Another example is promo abuse prevention. An ecommerce website can use fingerprinting to limit how many times a promo code is applied from a single browser. If the fingerprint naively uses window size, the fraudster only needs to resize their window to apply the coupon repeatedly.

To see how basic fingerprinting works,  use our open-source FingperprintJS demo in a regular browser. You can review all the browser attributes the library collects and hashes into a visitor identifier. Screen size is used as a signal, but window size is not. If any of the included attributes changes just by one bit, the hash function generates a completely new identifier.

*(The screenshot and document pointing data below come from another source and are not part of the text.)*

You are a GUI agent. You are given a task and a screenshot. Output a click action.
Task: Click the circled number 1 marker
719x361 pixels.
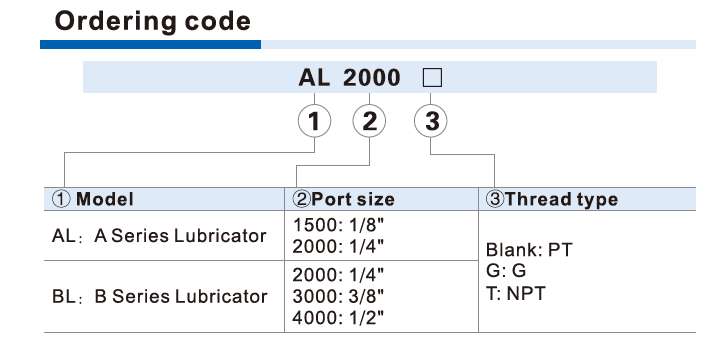(314, 121)
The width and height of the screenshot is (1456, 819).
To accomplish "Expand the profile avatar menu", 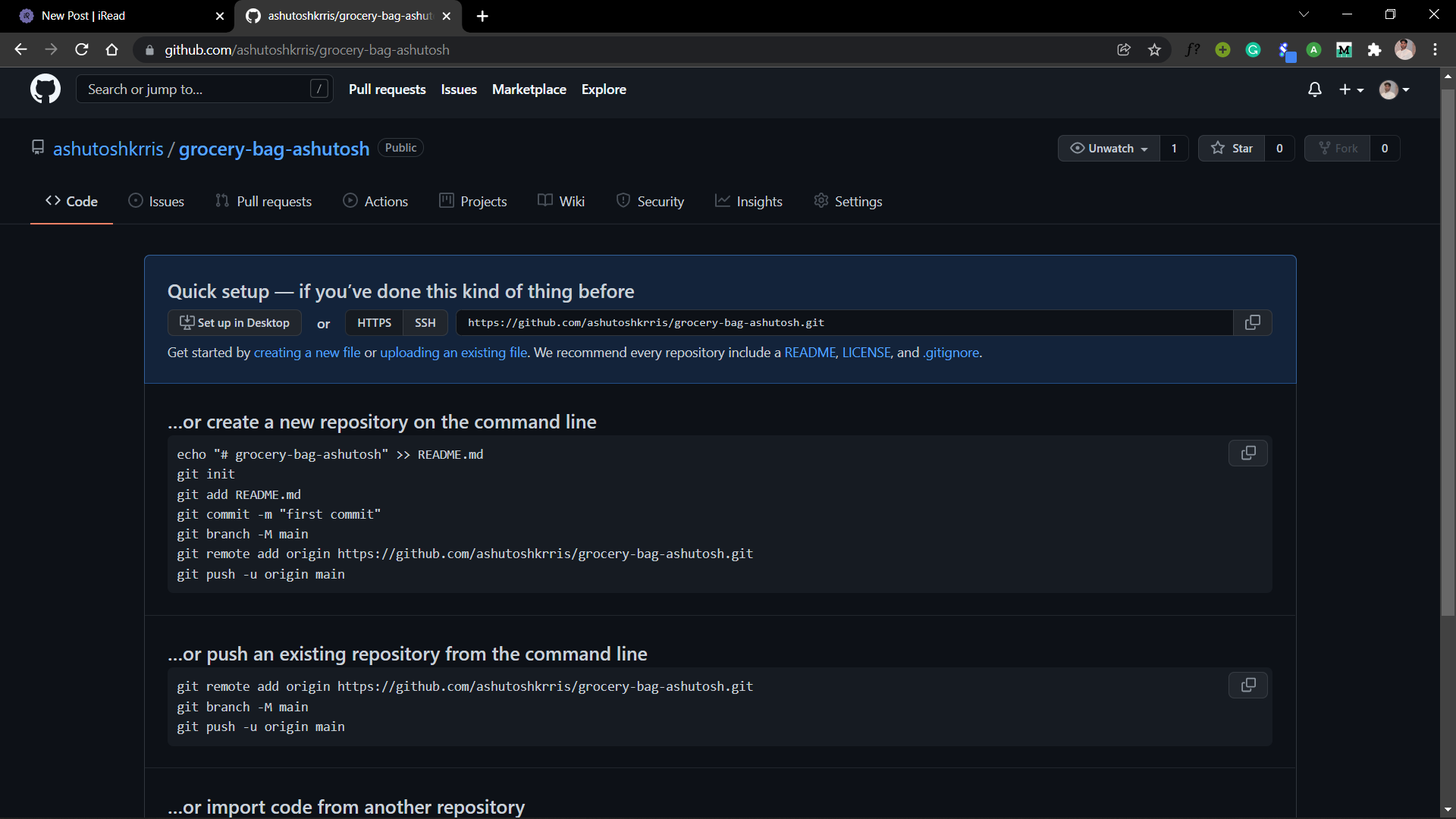I will [x=1394, y=89].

However, you can reset your fingerprint by resizing your window if you open the demo with letterboxing on. This is because letterboxing spoofs the screen resolution and returns the approximate window size instead.

While letterboxing can reset a simple hash-based fingerprint, there are more sophisticated solutions, such as  Fingerprint Pro. In addition to client-side browser attributes, it collects server-side signals such as HTTP headers or the TLS fingerprint, which are much harder to spoof. Instead of simply hashing all the signals together, it uses prioritization, fuzzy matching, and machine-learning algorithms to create a visitor identifier that remains stable even if some of the signals change over time.

Source: https://fingerprint.com/github/

If you use Firefox with letterboxing to access the Fingerprint Pro demo, you can see that the fingerprint is stable even though letterboxing changes your reported screen size as you resize your window:

Can letterboxing prevent browser fingerprinting?

It all depends on your definition of “prevent” and “browser fingerprinting.” For example, consider a security use case: a login page that enforces multi-factor authentication if you log in from an unknown browser. To “defeat” fingerprint-based protection, the attacker would need to trick the website into assigning their browser the same fingerprint as the victim. This is impractically difficult, and letterboxing is of no help at all.

However, if a  promo code can only be applied once per browser fingerprint, an attacker only needs an easy way to repeatedly reset their fingerprint. Letterboxing can make it easier to reset a simple hash-based identifier, but it will not confuse a more sophisticated algorithm like Fingerprint Pro.

If you wanted to make it impossible to generate a browser fingerprint at all, letterboxing is only one of many measures you would need to deploy simultaneously. FingerprintJS collects dozens of browser signals, and Fingerprint Pro uses more than a hundred, screen dimensions being just one of them. The Tor Browser is the current market leader in fingerprinting prevention, but consumer-level browsers expose plenty of information to generate fingerprints, letterboxing or not.